▶ _참고 정보_
※

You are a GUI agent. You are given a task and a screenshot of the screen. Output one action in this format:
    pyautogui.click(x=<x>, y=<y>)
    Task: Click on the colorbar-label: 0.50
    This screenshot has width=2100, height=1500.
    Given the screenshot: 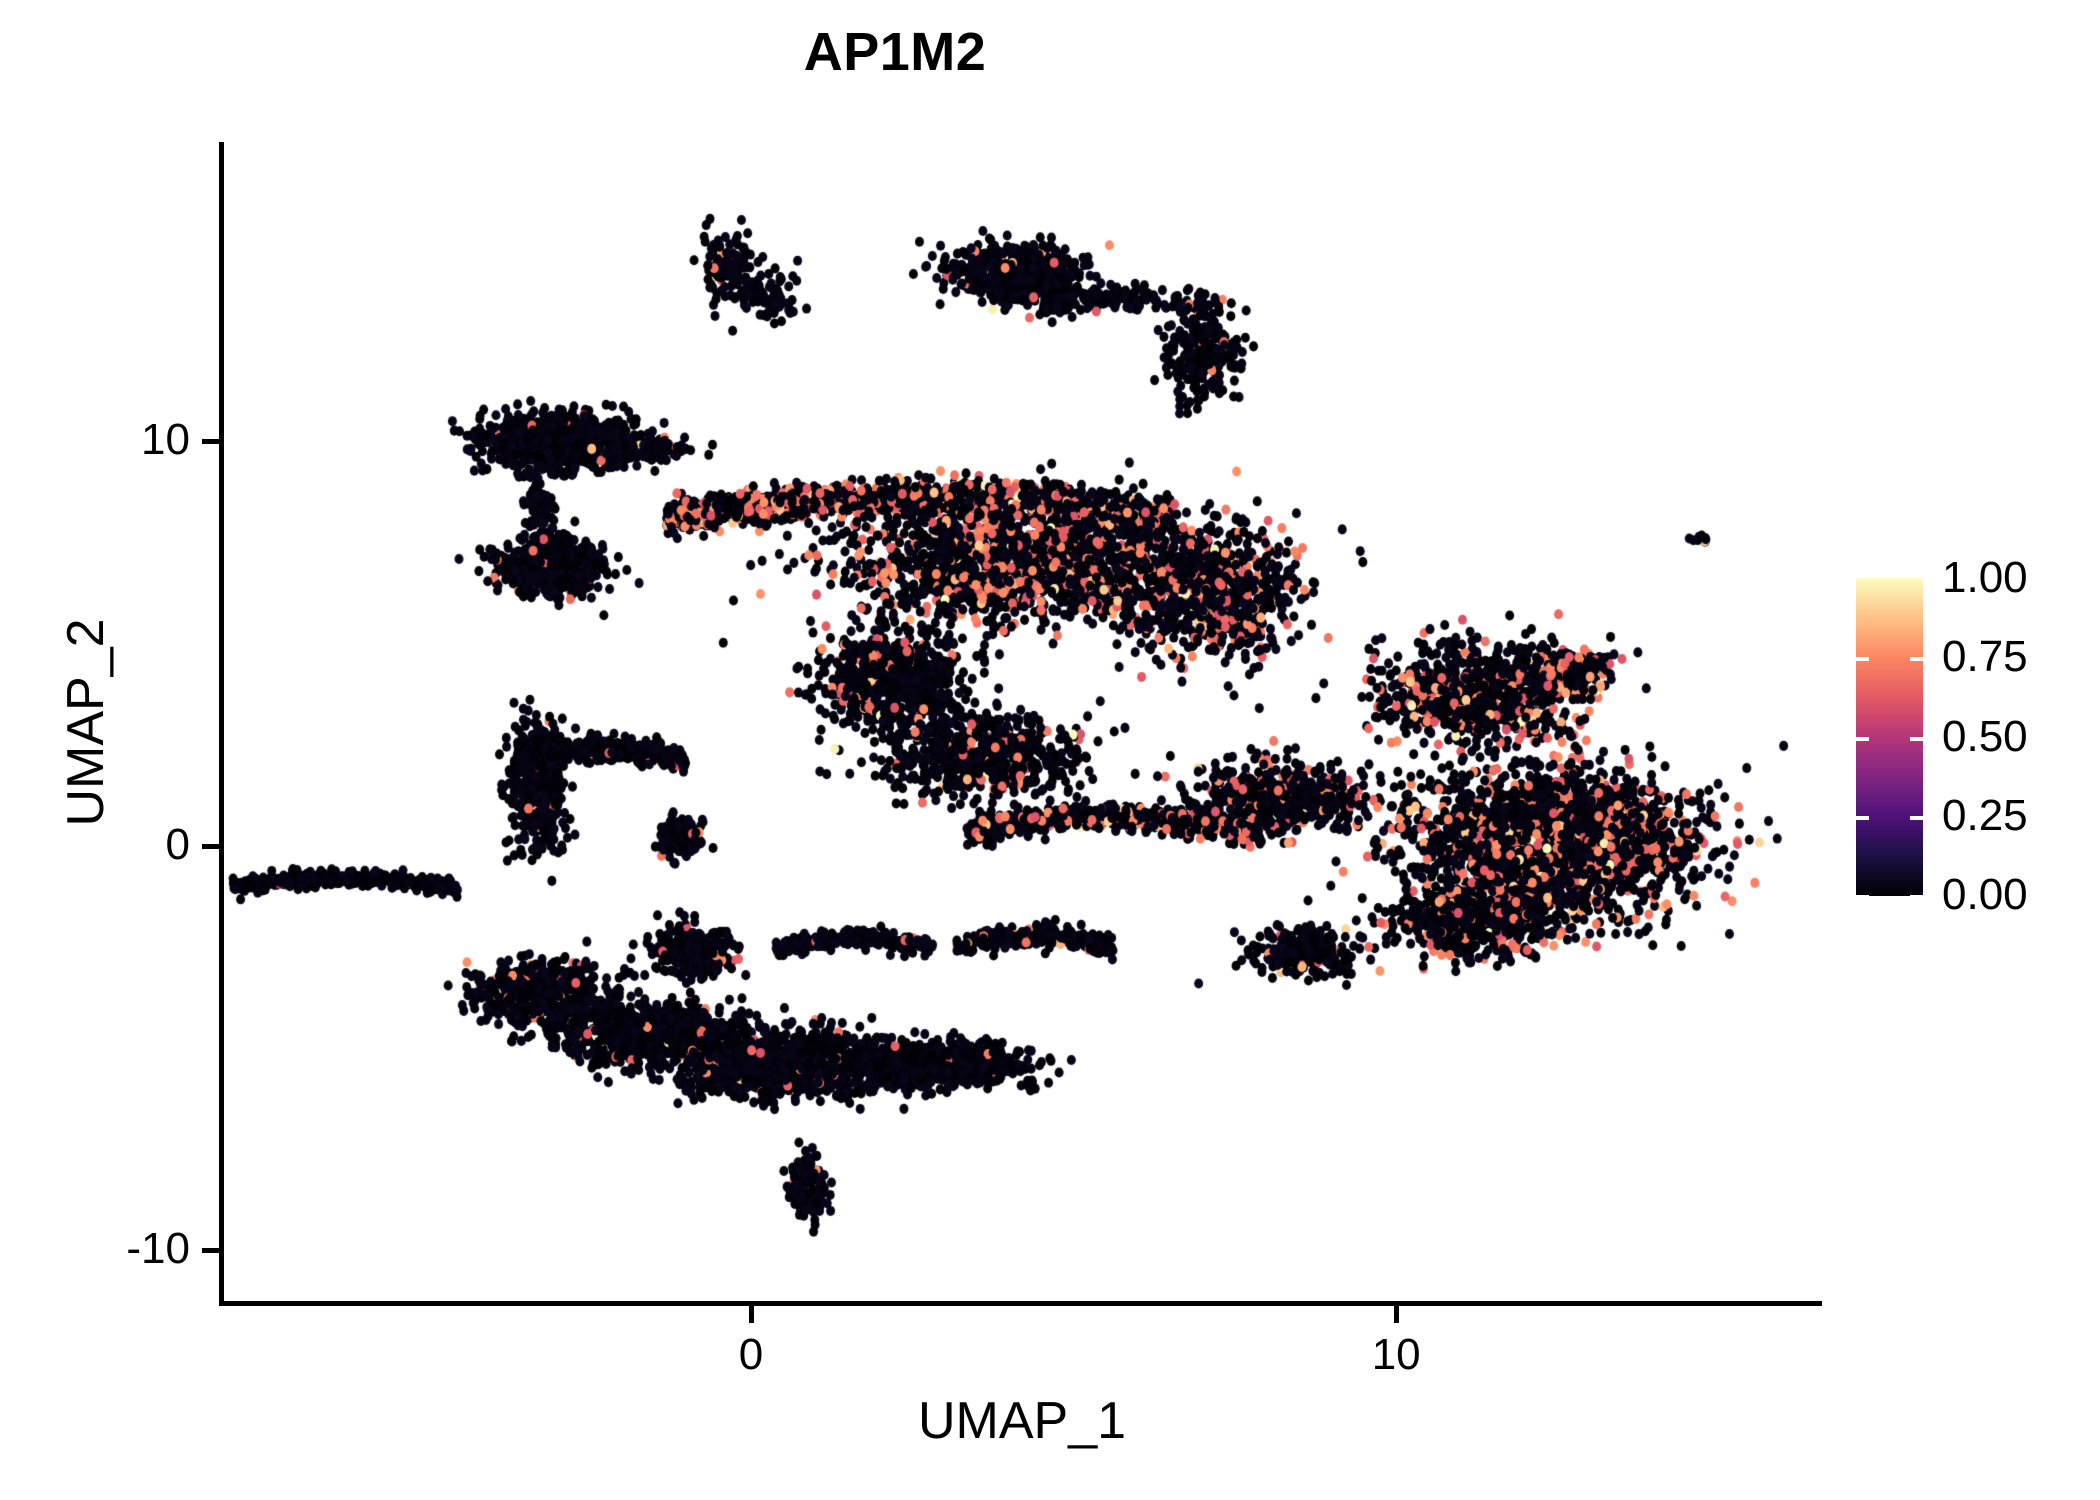 What is the action you would take?
    pyautogui.click(x=1985, y=736)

※

▶ _수행할 과제_
위 자료의 첫 줄에서 시작해 "This screenshot has" 문구가 있는 줄에서 멈추고, 그 줄까지 포함하여 해당 줄들만 원문 그대로 출력하세요.

▶ _과제 응답_
You are a GUI agent. You are given a task and a screenshot of the screen. Output one action in this format:
    pyautogui.click(x=<x>, y=<y>)
    Task: Click on the colorbar-label: 0.50
    This screenshot has width=2100, height=1500.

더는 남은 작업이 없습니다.